§ **Extracted text**
▼

As MR writes, he thinks the A900 is a great camera so he proceeded to buy it and a few lenses. Doesn't buying the extra lenses he didn't have raise the effectual price of the A900 by quite a few thousand? Given that MR already owns a few Nikon lenses, it would have probably been cheaper to buy the D3x rather than investing in a whole new system. In this scenario, I am certain the D3x's value would trump that of the A900, notwithstanding it's 8k price tag. (I understand the point about testing, etc. but this is looking at it from a straight value perspective.)

I think without taking lenses and their quality, price and value into consideration, one cannot make claims about which camera is better. Sure, the A900 or D3x might take better pictures than my Canon 1's, but I can't use my lenses on either, rendering them completely use-, and value-, less to me.

Additionally, while I may get better quality from the Nikons, their lenses are typically much more expensive than their Canon counterparts, further widening any price / performance gap.

▲

§ **Data shown**
▼

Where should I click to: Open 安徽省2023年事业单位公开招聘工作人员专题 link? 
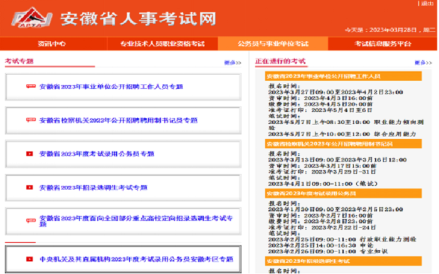click(111, 86)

▲

§ **What to do**
(1) In the comment on camera value, why does the writer think buying the D3x would probably have been cheaper for MR than buying the A900?
(2) Print the comment on camera value from "As MR writes, he" to "straight value perspective.)", inclusive.

§ **Answers in order**
(1) MR already owns a few Nikon lenses, so the D3x would not have required a whole new system. Choosing the A900 meant also buying lenses he didn't have, which raises its effective price by quite a few thousand.

(2)
As MR writes, he thinks the A900 is a great camera so he proceeded to buy it and a few lenses. Doesn't buying the extra lenses he didn't have raise the effectual price of the A900 by quite a few thousand? Given that MR already owns a few Nikon lenses, it would have probably been cheaper to buy the D3x rather than investing in a whole new system. In this scenario, I am certain the D3x's value would trump that of the A900, notwithstanding it's 8k price tag. (I understand the point about testing, etc. but this is looking at it from a straight value perspective.)